REQUIREMENT:
Change "midpoint" to "center" in the lines between the one holding "For each provided" and the one holding "Quarterly (413, 54)", inclusive, and give only those lines with everything else unchanged. Leave the pictures out of your answer.

EXTRACTED INFORMATION:
▬▬▬

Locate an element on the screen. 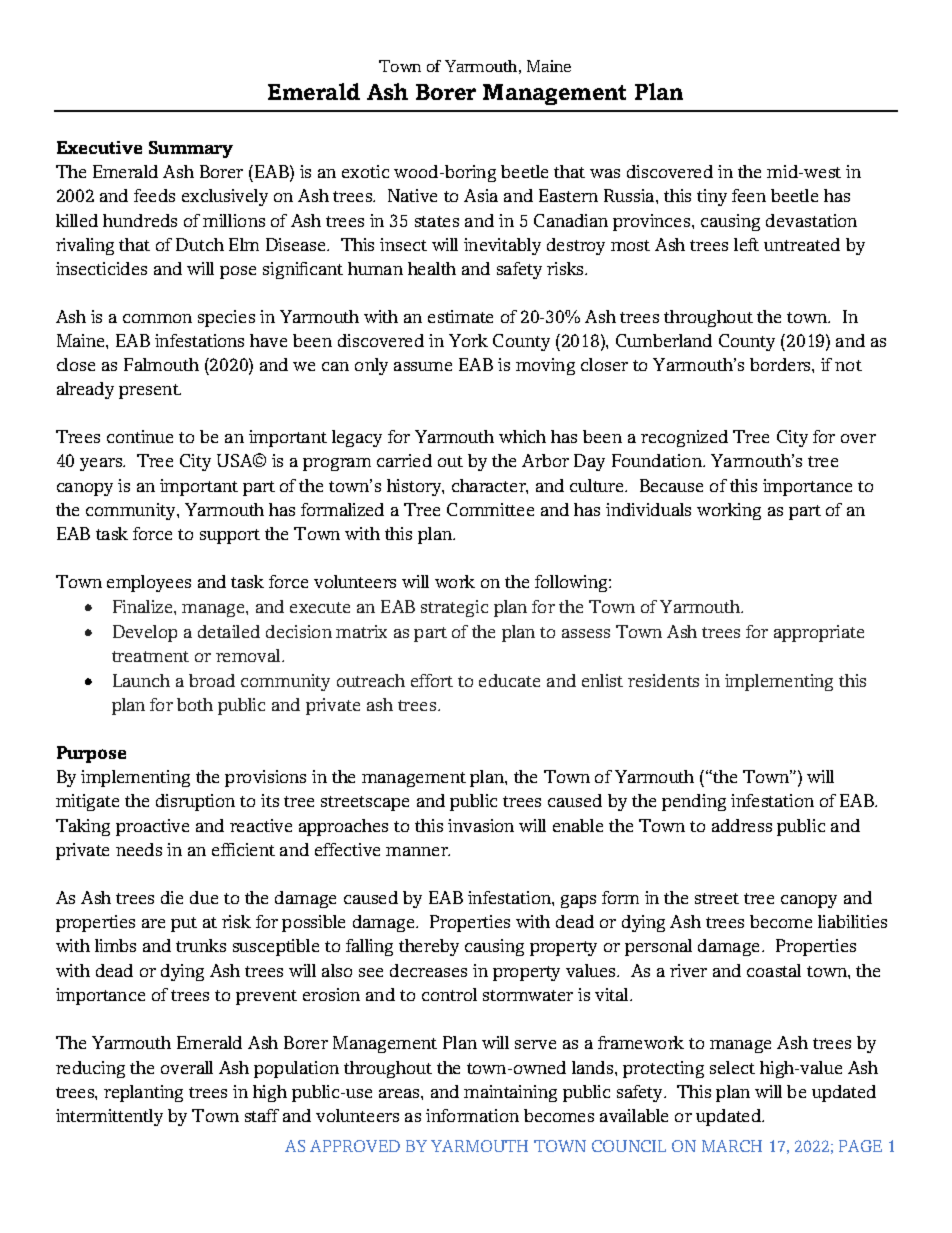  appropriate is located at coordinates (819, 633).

▬▬▬

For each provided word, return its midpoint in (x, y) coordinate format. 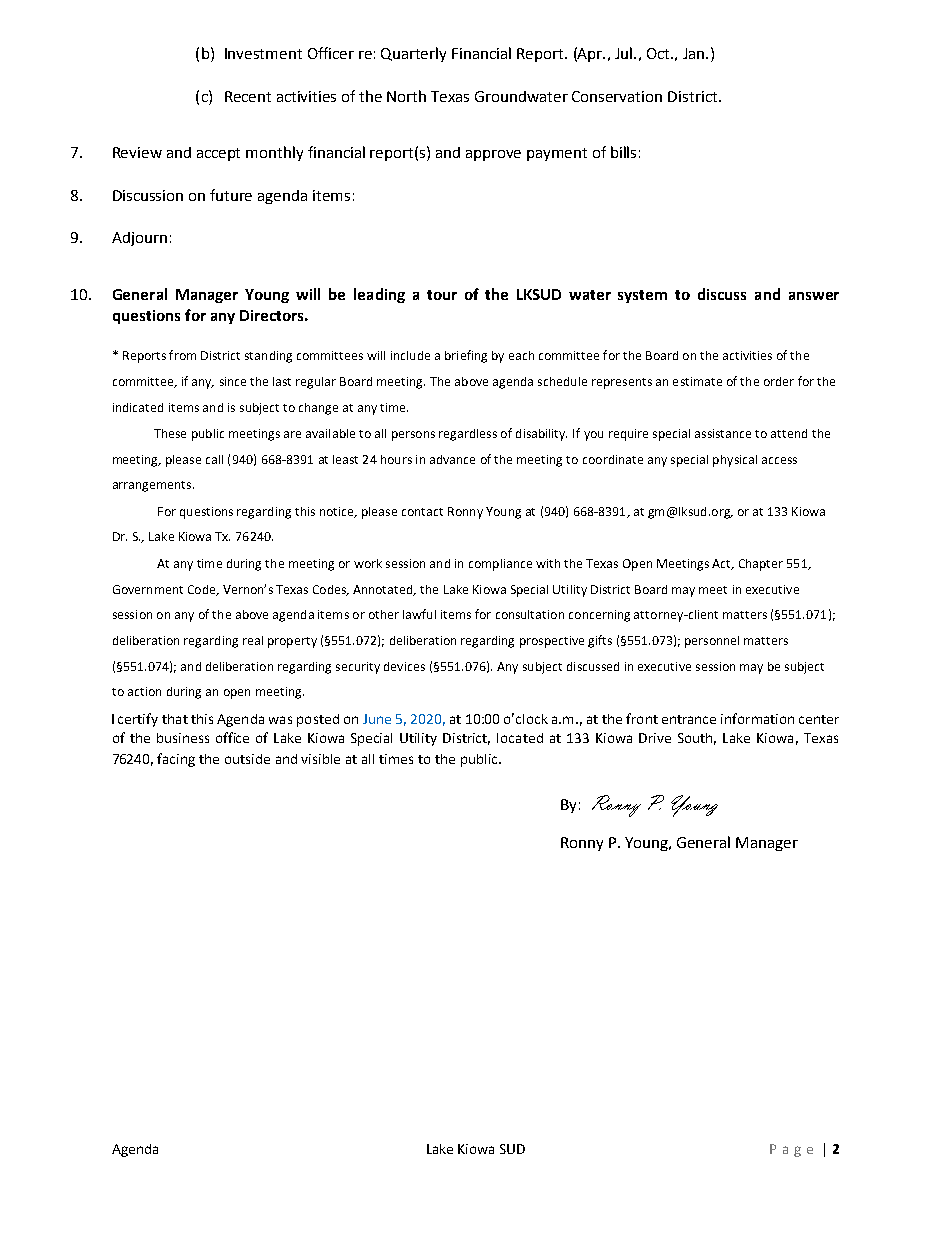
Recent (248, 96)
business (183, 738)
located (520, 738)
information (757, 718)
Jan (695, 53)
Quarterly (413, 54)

▬▬▬

TASK OUTPUT:
For each provided word, return its center in (x, y) coordinate format. 
Recent (248, 96)
business (183, 738)
located (520, 738)
information (757, 718)
Jan (695, 53)
Quarterly (413, 54)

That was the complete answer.